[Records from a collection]

########################################

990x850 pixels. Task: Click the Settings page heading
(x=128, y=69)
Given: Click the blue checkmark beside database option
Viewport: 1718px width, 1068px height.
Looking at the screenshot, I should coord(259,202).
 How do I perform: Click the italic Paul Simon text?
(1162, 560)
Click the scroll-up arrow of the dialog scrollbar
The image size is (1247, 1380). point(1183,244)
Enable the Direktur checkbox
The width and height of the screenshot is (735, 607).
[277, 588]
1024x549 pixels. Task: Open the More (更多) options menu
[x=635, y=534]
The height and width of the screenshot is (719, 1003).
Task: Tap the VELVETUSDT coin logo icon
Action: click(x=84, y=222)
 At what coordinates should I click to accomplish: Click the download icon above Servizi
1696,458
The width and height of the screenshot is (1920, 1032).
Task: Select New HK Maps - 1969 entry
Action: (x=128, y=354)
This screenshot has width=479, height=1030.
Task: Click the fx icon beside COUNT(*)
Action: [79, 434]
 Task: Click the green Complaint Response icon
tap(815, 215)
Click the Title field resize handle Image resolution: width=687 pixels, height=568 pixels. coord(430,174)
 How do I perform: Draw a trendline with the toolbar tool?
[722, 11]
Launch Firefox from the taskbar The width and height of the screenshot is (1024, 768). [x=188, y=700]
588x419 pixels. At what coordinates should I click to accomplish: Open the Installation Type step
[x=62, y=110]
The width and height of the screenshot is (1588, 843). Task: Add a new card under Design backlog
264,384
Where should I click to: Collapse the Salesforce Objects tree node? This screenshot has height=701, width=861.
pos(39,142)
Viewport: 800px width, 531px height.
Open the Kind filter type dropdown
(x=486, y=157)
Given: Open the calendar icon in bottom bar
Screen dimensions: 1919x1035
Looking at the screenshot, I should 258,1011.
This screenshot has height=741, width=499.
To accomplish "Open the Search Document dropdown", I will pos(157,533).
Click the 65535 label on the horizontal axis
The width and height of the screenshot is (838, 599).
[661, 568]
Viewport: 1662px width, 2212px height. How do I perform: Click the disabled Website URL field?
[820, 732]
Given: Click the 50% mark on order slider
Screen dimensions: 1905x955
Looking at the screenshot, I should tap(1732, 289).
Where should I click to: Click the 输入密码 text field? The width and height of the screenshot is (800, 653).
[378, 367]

########################################

**Problem to solve:**
Look back at the data above. Transcribe exactly the lines starting at the line that contains "Viewport: 800px width, 531px height." and ending at the line that contains "This screenshot has height=741, width=499.".

**Response area:**
Viewport: 800px width, 531px height.
Open the Kind filter type dropdown
(x=486, y=157)
Given: Open the calendar icon in bottom bar
Screen dimensions: 1919x1035
Looking at the screenshot, I should 258,1011.
This screenshot has height=741, width=499.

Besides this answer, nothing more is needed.